An exact, complete copy of the entries that follow is needed.

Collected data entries
▶

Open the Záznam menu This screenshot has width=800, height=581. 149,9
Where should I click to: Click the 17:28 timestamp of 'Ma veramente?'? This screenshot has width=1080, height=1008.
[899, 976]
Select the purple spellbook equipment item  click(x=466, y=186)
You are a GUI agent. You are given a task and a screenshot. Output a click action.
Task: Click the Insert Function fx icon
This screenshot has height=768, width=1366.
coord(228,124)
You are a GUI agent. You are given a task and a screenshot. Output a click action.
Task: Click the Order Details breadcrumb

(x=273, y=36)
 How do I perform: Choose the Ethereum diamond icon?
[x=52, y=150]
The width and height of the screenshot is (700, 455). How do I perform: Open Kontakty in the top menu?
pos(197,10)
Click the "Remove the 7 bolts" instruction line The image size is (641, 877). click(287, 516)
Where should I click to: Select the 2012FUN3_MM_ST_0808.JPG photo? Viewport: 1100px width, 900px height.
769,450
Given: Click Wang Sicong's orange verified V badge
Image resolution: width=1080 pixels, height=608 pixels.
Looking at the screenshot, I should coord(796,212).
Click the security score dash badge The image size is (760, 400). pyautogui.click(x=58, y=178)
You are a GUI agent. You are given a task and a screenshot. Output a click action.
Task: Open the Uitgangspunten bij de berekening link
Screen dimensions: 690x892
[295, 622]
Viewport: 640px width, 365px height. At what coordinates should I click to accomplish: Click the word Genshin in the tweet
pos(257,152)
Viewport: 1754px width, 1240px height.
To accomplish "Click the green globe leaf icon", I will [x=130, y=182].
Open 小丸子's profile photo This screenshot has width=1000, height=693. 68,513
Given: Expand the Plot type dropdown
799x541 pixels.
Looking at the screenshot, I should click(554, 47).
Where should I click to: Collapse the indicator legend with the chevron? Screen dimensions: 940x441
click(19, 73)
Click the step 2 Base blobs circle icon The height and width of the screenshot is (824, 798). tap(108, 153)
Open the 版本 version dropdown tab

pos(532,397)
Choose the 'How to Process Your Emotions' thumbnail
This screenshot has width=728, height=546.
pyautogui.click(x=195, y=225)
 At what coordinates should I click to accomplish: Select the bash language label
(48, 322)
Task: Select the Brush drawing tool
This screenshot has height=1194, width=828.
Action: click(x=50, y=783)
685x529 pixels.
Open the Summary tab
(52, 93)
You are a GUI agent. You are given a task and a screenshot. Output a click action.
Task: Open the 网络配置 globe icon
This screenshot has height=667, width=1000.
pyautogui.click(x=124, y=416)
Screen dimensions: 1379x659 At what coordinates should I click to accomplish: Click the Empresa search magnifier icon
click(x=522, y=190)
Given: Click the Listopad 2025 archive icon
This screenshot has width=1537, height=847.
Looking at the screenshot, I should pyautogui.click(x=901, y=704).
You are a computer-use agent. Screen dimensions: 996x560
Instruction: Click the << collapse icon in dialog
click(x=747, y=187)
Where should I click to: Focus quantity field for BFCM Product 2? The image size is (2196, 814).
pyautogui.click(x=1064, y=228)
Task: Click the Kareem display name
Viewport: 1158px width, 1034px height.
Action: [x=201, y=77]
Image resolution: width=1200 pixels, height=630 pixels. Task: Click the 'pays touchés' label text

◀

Task output –
Open the Záznam menu This screenshot has width=800, height=581. 149,9
Where should I click to: Click the 17:28 timestamp of 'Ma veramente?'? This screenshot has width=1080, height=1008.
[899, 976]
Select the purple spellbook equipment item  click(x=466, y=186)
You are a GUI agent. You are given a task and a screenshot. Output a click action.
Task: Click the Insert Function fx icon
This screenshot has height=768, width=1366.
coord(228,124)
You are a GUI agent. You are given a task and a screenshot. Output a click action.
Task: Click the Order Details breadcrumb

(x=273, y=36)
 How do I perform: Choose the Ethereum diamond icon?
[x=52, y=150]
The width and height of the screenshot is (700, 455). How do I perform: Open Kontakty in the top menu?
pos(197,10)
Click the "Remove the 7 bolts" instruction line The image size is (641, 877). click(287, 516)
Where should I click to: Select the 2012FUN3_MM_ST_0808.JPG photo? Viewport: 1100px width, 900px height.
769,450
Given: Click Wang Sicong's orange verified V badge
Image resolution: width=1080 pixels, height=608 pixels.
Looking at the screenshot, I should coord(796,212).
Click the security score dash badge The image size is (760, 400). pyautogui.click(x=58, y=178)
You are a GUI agent. You are given a task and a screenshot. Output a click action.
Task: Open the Uitgangspunten bij de berekening link
Screen dimensions: 690x892
[295, 622]
Viewport: 640px width, 365px height. At what coordinates should I click to accomplish: Click the word Genshin in the tweet
pos(257,152)
Viewport: 1754px width, 1240px height.
To accomplish "Click the green globe leaf icon", I will [x=130, y=182].
Open 小丸子's profile photo This screenshot has width=1000, height=693. 68,513
Given: Expand the Plot type dropdown
799x541 pixels.
Looking at the screenshot, I should click(554, 47).
Where should I click to: Collapse the indicator legend with the chevron? Screen dimensions: 940x441
click(19, 73)
Click the step 2 Base blobs circle icon The height and width of the screenshot is (824, 798). tap(108, 153)
Open the 版本 version dropdown tab

pos(532,397)
Choose the 'How to Process Your Emotions' thumbnail
This screenshot has width=728, height=546.
pyautogui.click(x=195, y=225)
 At what coordinates should I click to accomplish: Select the bash language label
(48, 322)
Task: Select the Brush drawing tool
This screenshot has height=1194, width=828.
Action: click(x=50, y=783)
685x529 pixels.
Open the Summary tab
(52, 93)
You are a GUI agent. You are given a task and a screenshot. Output a click action.
Task: Open the 网络配置 globe icon
This screenshot has height=667, width=1000.
pyautogui.click(x=124, y=416)
Screen dimensions: 1379x659 At what coordinates should I click to accomplish: Click the Empresa search magnifier icon
click(x=522, y=190)
Given: Click the Listopad 2025 archive icon
This screenshot has width=1537, height=847.
Looking at the screenshot, I should pyautogui.click(x=901, y=704).
You are a computer-use agent. Screen dimensions: 996x560
Instruction: Click the << collapse icon in dialog
click(x=747, y=187)
Where should I click to: Focus quantity field for BFCM Product 2? The image size is (2196, 814).
pyautogui.click(x=1064, y=228)
Task: Click the Kareem display name
Viewport: 1158px width, 1034px height.
Action: [x=201, y=77]
Image resolution: width=1200 pixels, height=630 pixels. Task: Click the 'pays touchés' label text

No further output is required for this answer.